Most of the times, people are lured into joining such trade unions with the promises of better job contracts and work positions. “I know that a new union has been formed in the Pension and Disability Fund (PIO), where thousands of people have left the existing union and joined the new one, which was formed following the people from the SNS party being appointed to managerial positions,” Savić points out.

It is common, she notes, for the directors of some companies to form their own union. “Now, we have a problem with the public enterprise Bukulja, where the company’s director formed a union with one of our members, whom we saved from being redundant a month earlier. He found a suitable person for it and, through blackmail or promises, brought people to join his union,” Savić warns.

Željko Veselinović, chairman of the USS Sloga, says that every day, there are more and more trade unions bought or formed by the state.

“The Association of Trade Unions of Serbia was founded in 2014 when Aleksandar Vulin became Minister of Labour, and that union was made up of people who had been excluded from all other trade unions and then took advantage of the privileges the government gave them. This is not a trade union, but an interest group, which defends the interests of the government and certain groups”, Veselinović underlines.
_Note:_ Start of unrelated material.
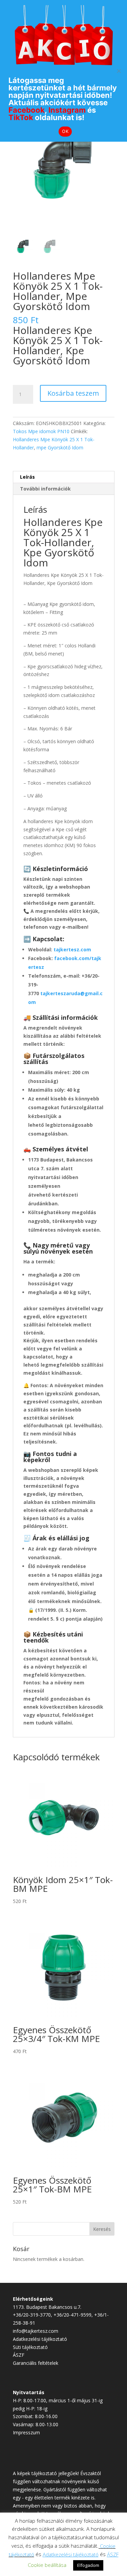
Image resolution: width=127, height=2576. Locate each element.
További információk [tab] (45, 488)
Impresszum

Such a state union is active, he says, in many institutions such as social services, and its function is nothing but to defend the government when necessary. Moreover, Serbia also has so-called yellow unions, i.e. trade unions formed by employers, whose task is to protect the interests of the employer.

In Serbia, he points out, there are two large trade unions that were not formed by the government, but are in the service of the government – the police trade union and the trade union of Electric Power Industry of Serbia (EPS).

As an example of a yellow trade union, Veselinović cites Geox where, after a protest from four years ago, the management formed a union, which had no other function than to attack other trade unions such as Sloga.